- PEDIDO A
Transcreva do texto sobre a cabeçada de Zidane o trecho entre "A cabeçada de" e "julho de 2006.", inclusive.

- TEXTO FORNECIDO

A cabeçada de Zidane em Materazzi chega à maioridade
9 de julho de 2006 9 de julho de 2024. Passaram-se 18 anos sobre a mais famosa agressão de uma final de Campeonato do Mundo
A França joga esta terça-feira com a Espanha em jogo da meia-final do Euro2024. Há exatos 18 anos, em Berlim, Lamine Yamal e Zaire-Emery ainda não eram nascidos e Fermín López, Pedri, Nico Williams, Álex Baena, Ferran Torres, Eduardo Camavinga, Bradley Barcola, William Saliba e Aurélien Tchouaméni ainda não andavam na escola. Porém, N’Golo Kanté, Antoine Griezmann, Olivier Giroud, Dani Carvajal, Joselu, Nacho e Jesus Navas, os mais velhos dos convocados de Didier Deschamps e Luis de la Fuente, devem lembrar-se bem daquele final de tarde de 9 de julho de 2006.

- PEDIDO B
Por favor, desloque em 54 cada número das coordenadas das respostas nas linhas dos registos entre a que contém "The width and height of the screenshot is (1372, 877)." e a que contém "(x=266, y=727)", inclusive. Reescreva só essas linhas, com os pedidos incluídos.

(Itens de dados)
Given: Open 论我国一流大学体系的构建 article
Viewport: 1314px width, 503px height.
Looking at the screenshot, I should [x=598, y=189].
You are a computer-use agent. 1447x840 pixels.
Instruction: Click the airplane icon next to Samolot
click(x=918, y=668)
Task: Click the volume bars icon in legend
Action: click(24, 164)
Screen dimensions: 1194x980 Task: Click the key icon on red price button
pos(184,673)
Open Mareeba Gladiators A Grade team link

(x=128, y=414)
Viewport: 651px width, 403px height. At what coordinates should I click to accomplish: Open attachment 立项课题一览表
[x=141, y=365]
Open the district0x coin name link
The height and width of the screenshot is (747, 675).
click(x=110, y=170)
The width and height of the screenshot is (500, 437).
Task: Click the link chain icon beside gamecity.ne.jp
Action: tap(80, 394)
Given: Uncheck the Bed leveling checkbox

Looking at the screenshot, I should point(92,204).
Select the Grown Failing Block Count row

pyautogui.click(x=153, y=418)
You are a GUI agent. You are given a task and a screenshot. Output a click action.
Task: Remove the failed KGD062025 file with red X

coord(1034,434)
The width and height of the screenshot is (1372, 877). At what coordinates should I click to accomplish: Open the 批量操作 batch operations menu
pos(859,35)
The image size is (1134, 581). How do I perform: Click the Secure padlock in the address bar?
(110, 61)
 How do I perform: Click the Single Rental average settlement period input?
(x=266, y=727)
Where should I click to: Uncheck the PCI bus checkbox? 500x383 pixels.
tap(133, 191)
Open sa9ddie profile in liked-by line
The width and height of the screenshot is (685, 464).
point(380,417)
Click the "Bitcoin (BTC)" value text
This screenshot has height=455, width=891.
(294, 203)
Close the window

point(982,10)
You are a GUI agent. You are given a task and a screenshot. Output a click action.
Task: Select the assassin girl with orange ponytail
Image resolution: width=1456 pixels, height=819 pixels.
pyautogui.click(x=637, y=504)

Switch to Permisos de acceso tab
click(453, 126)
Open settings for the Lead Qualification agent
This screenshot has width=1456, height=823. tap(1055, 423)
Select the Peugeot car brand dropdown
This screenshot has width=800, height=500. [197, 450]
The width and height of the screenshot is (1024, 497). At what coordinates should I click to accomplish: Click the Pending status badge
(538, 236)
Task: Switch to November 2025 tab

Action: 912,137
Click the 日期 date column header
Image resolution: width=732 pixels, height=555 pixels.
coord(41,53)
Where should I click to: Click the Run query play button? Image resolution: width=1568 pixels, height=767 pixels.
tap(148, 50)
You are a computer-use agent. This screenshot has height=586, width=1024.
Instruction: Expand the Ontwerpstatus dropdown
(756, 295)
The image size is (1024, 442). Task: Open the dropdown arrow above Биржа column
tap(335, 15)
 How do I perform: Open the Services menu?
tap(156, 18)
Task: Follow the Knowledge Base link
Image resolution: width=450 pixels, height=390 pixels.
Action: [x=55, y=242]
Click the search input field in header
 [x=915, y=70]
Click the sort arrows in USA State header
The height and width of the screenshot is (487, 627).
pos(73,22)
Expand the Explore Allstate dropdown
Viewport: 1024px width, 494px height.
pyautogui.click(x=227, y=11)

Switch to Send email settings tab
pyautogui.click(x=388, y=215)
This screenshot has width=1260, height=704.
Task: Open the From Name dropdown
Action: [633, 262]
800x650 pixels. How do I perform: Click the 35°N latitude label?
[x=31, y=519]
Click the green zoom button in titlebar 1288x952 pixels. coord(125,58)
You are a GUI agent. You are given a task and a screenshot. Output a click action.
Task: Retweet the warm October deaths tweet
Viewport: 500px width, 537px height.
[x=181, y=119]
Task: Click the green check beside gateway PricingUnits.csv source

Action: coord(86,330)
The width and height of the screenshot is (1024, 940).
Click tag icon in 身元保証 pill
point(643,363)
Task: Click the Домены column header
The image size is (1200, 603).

- RESOLUÇÃO DA TAREFA A
A cabeçada de Zidane em Materazzi chega à maioridade
9 de julho de 2006 9 de julho de 2024. Passaram-se 18 anos sobre a mais famosa agressão de uma final de Campeonato do Mundo
A França joga esta terça-feira com a Espanha em jogo da meia-final do Euro2024. Há exatos 18 anos, em Berlim, Lamine Yamal e Zaire-Emery ainda não eram nascidos e Fermín López, Pedri, Nico Williams, Álex Baena, Ferran Torres, Eduardo Camavinga, Bradley Barcola, William Saliba e Aurélien Tchouaméni ainda não andavam na escola. Porém, N’Golo Kanté, Antoine Griezmann, Olivier Giroud, Dani Carvajal, Joselu, Nacho e Jesus Navas, os mais velhos dos convocados de Didier Deschamps e Luis de la Fuente, devem lembrar-se bem daquele final de tarde de 9 de julho de 2006.

- RESOLUÇÃO DA TAREFA B
The width and height of the screenshot is (1372, 877). At what coordinates should I click to accomplish: Open the 批量操作 batch operations menu
pos(913,89)
The image size is (1134, 581). How do I perform: Click the Secure padlock in the address bar?
(164, 115)
 How do I perform: Click the Single Rental average settlement period input?
(x=320, y=781)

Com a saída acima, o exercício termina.